One other note about the APS SLR images. There are clues right in front of you that distinguish between a digital photo and a scanned APS print. First off the dimensions ate a little weird, most APS prints are 16:9 or panoramas as opposed to the (usually) 4:3 digital ones. Also I disabled the click to enlarge feature on the scanned APS prints, the resolution of the APS film isn’t great, and even a higher quality scan is noticeably blurry when enlarged. So if you are new here and continuing backwards all the way to 1997, expect to see more and more scanned APS prints as you go.
As for the picture, we’re in Philadelphia. More about that next.

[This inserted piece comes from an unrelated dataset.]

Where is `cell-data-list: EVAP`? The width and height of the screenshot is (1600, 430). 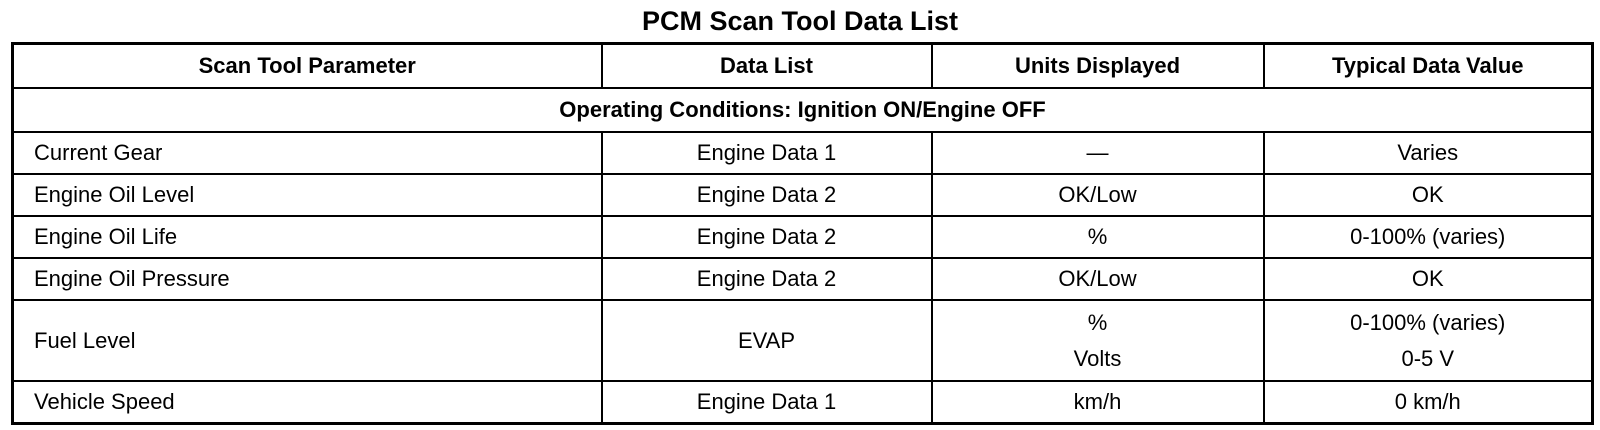
cell-data-list: EVAP is located at coordinates (766, 340).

I was in Philadelphia for a weekend trip. From home, I took a train into New York Penn then a shockingly cheap Amtrak train right to 30th Street. Then early Monday morning, I took a packed Acela train up to Stamford and then a Metro North train for the last leg up to South Norwalk and work. It was an easy trip and not driving to Philadelphia (or Connecticut) is always a bonus.

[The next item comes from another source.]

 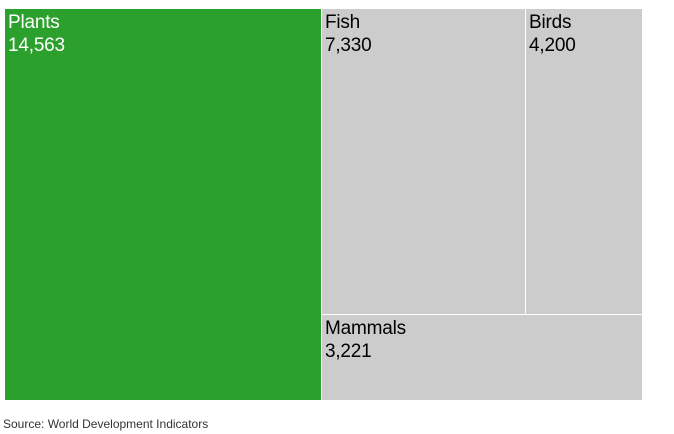 I want to click on treemap-cell-value: 14,563, so click(x=36, y=46).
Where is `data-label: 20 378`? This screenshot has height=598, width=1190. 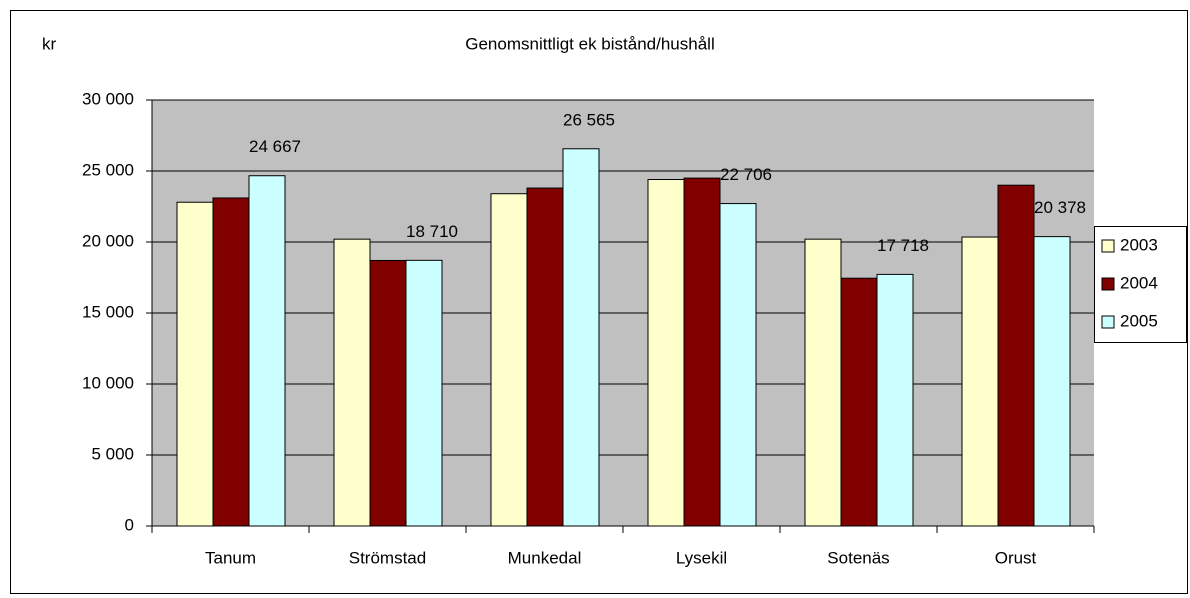
data-label: 20 378 is located at coordinates (1060, 208).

As to why I wanted to go to Philadelphia in the first place, it was specifically to see this building. This is the Kimmel Center for the Performing Arts by Rafael Vinoly, featuring a spectacular top level winter garden room, pictured below.
I visited the Kimmel Center twice over the weekend, once under a sunny sky to enjoy the top floor winter garden and then again at night to enjoy a performance. It was the Philadelphia Symphony (I think) playing, um, something- don’t ask me what, I was there to see the theatre and experience the building, not there for the music.
I don’t normally stay overnight in Philadelphia that often (it’s not all that far away), but all that might change since I found a great hotel there. This is the Loews Philadelphia inside William Lescaze’s landmark PSFS Building, an International Style classic on Market Street,
Not only is the building fun to be in, the views out from the hotel room can be pretty spectacular too.
It’s not too hard to get to the still new Core States Center, um, I mean the recently renamed First Union Center, um, I mean the recently re-renamed Wachovia Center, so I decided to head down and see a game where the hometown Flyers played (and eventually defeated) the Boston Bruins. As you probably already know from reading these slideshows, I am a hockey fan and, more specifically, a New Jersey Devils fan, and it’s always interesting seeing other teams arenas and fan bases. Inside the Wachovia Center it felt like being inside a beehive or a Star Trek Borg Collective Cube, with Flyers fans wandering around kind of mindlessly waiting to plug in and become part of one mind, one swearing at the ref and Bruins booing mind. I felt a little out of place as possibly the only person in the crowd not wearing a Flyers jersey and also as possibly the only person there actually thinking for themselves.